### [Stored records]
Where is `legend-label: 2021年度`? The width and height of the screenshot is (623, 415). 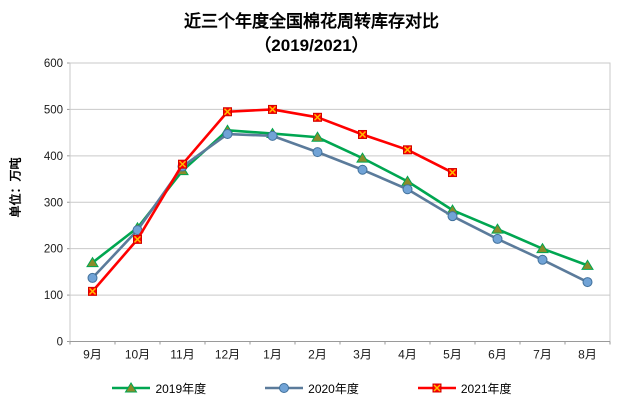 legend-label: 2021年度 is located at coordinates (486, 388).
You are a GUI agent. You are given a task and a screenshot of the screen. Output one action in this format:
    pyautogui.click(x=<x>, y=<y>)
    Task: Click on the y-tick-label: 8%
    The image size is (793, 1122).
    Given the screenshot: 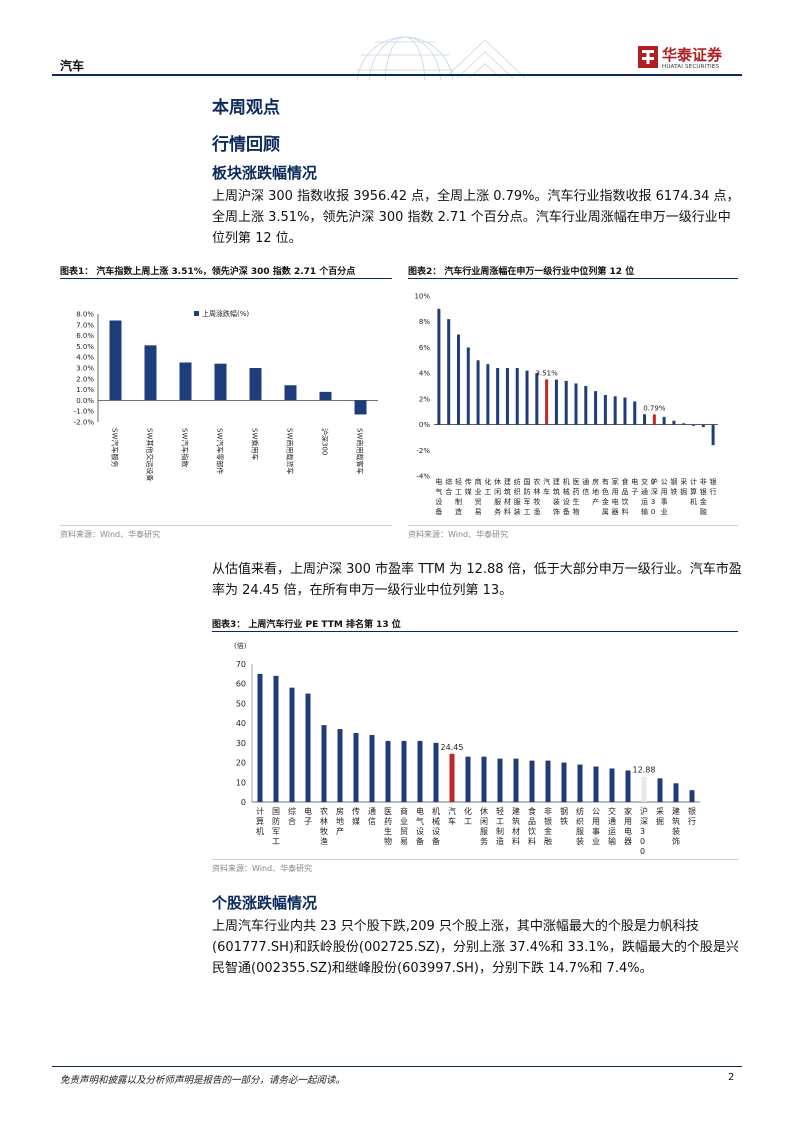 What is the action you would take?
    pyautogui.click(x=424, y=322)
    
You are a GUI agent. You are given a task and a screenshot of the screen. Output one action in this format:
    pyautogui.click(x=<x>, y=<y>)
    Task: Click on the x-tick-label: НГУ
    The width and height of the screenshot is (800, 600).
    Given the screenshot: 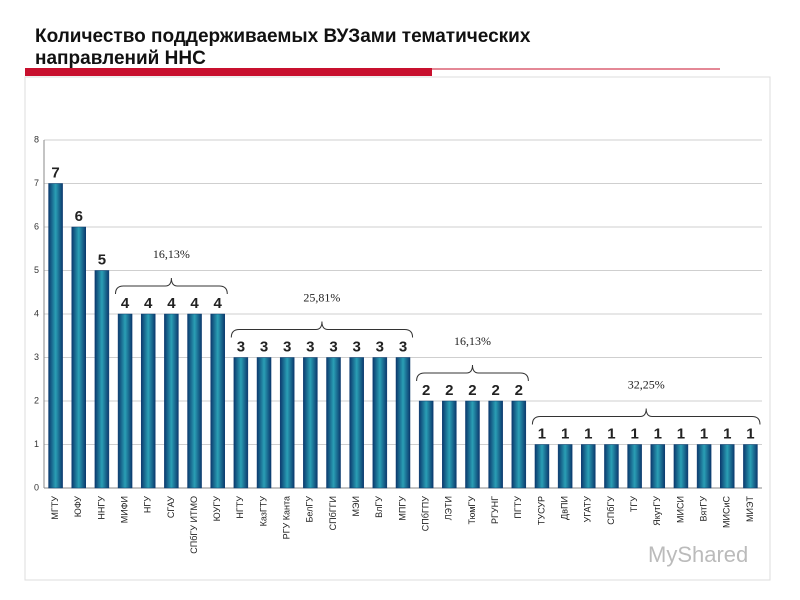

### [Exercise requirements]
Collect every line in the stored records above that contains the string "tick", and copy each one in full.

### [Solved problem]
    Task: Click on the y-tick-label: 8%
    Task: Click on the x-tick-label: НГУ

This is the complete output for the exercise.